Basics and Frame Format
QWhat is UART and how does it differ from SPI and I2C?
UART (Universal Asynchronous Receiver-Transmitter) is an asynchronous, full-duplex serial protocol that uses two data wires — TX and RX — with no shared clock. Both endpoints must independently agree on the same baud rate before communication begins. This is fundamentally different from SPI and I2C, which are synchronous protocols where the master supplies a clock signal that slaves use for timing.
UART is strictly point-to-point: one transmitter talks to one receiver on each wire. There is no concept of addressing, bus arbitration, or multi-device sharing — if you need to talk to three peripherals, you need three separate UART ports (or a mux). SPI and I2C both support multiple devices on a shared bus. The trade-off is simplicity: UART requires only two wires (plus ground), has no clock skew issues, and is the easiest serial protocol to debug with an oscilloscope or logic analyzer because the frame format is self-contained.

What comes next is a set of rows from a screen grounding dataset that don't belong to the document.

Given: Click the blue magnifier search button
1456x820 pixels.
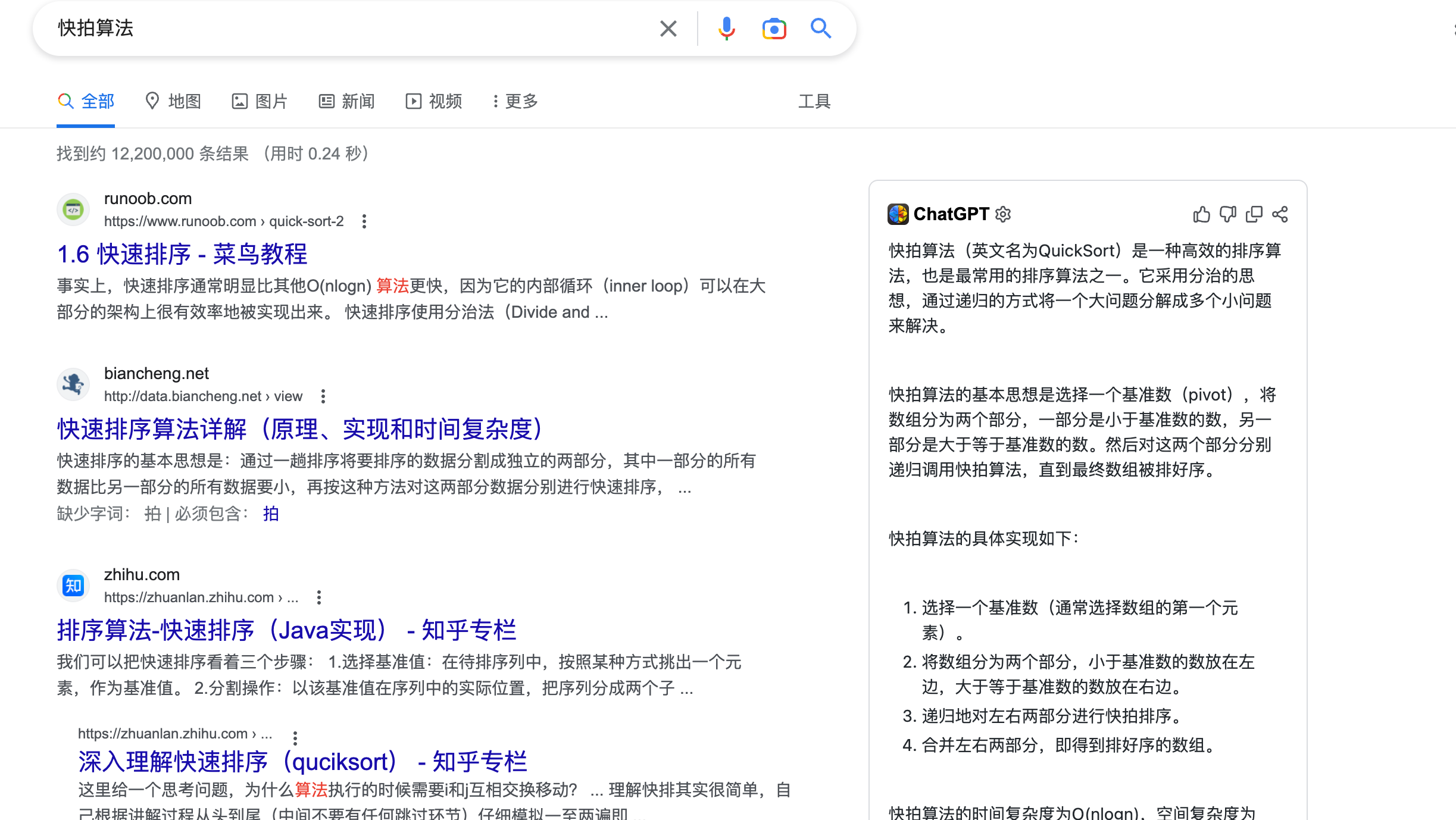Looking at the screenshot, I should point(820,29).
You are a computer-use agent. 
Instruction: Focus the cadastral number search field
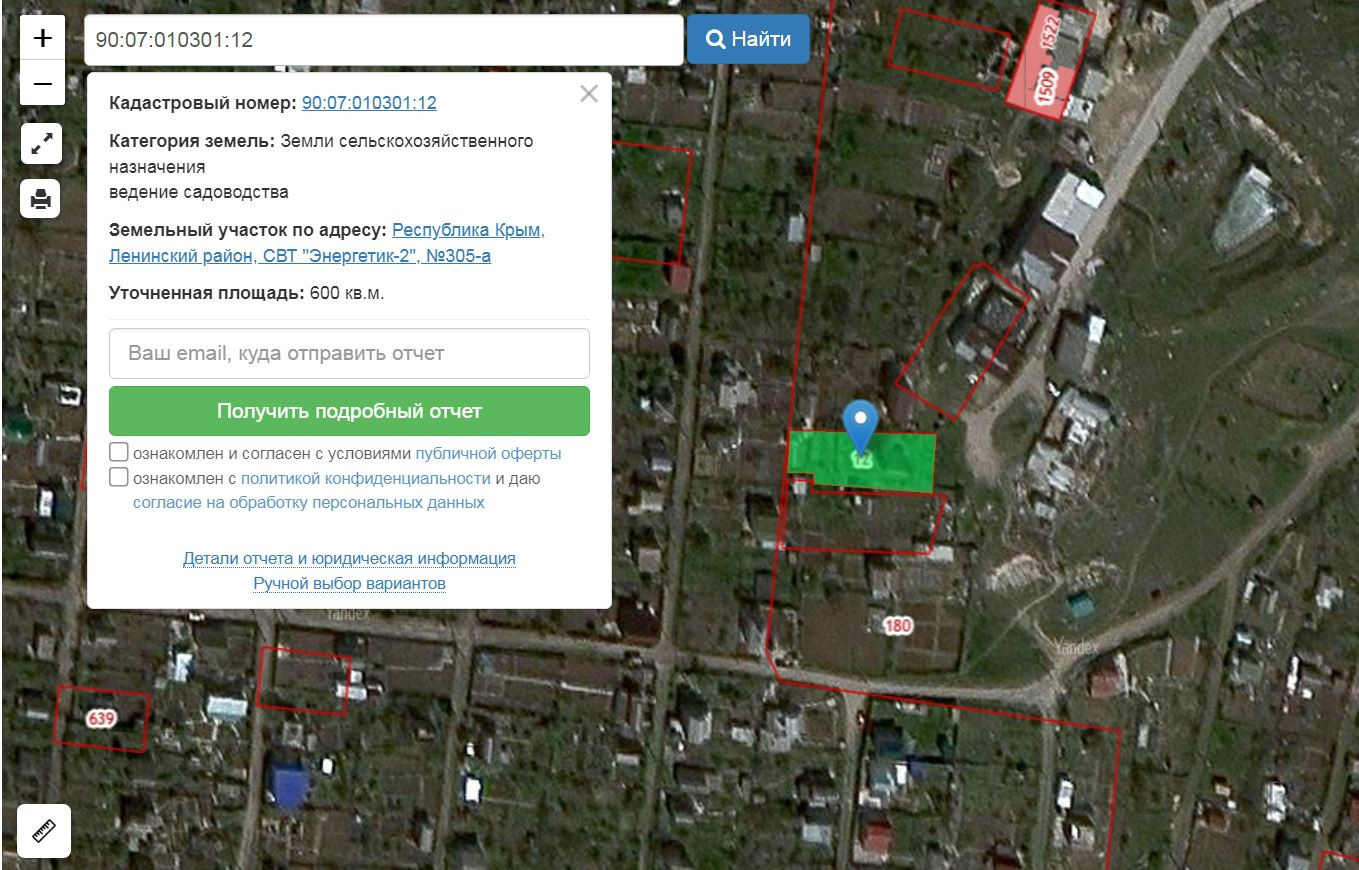click(x=384, y=40)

UART is also the only one of the three that works over long distances when paired with a differential physical layer (RS-232, RS-485). SPI and I2C are limited to on-board or short-cable distances because their single-ended signals degrade with length.
QDescribe the UART frame structure and calculate its efficiency.
A UART frame consists of four parts transmitted in sequence: (1) a start bit (always logic low) that signals the beginning of a character, (2) 5 to 9 data bits (8 is standard), sent LSB first, (3) an optional parity bit for single-bit error detection, and (4) 1 or 2 stop bits (always logic high) that mark the end of the frame. Between frames the line idles high — this is what makes the falling edge of the start bit detectable.
For the most common configuration, 8N1 (8 data bits, no parity, 1 stop bit), each character requires 10 bit periods: 1 start + 8 data + 1 stop. The protocol efficiency is 8/10 = 80%. At 115200 baud, this gives a maximum throughput of 115200 / 10 = 11520 bytes per second, or approximately 11.25 KB/s. Adding parity (8E1 or 8O1) makes it 11 bit periods per character, dropping efficiency to ~73%. Some protocols like DMX512 use two stop bits (8N2), further reducing throughput to 8/12 = 67%.
A common interview trap: candidates confuse "baud rate" with "data rate." Baud rate is the number of symbol transitions per second (bits per second for binary signaling). Data rate is lower because of the framing overhead.
QWhat happens if the baud rates of two UART devices do not match?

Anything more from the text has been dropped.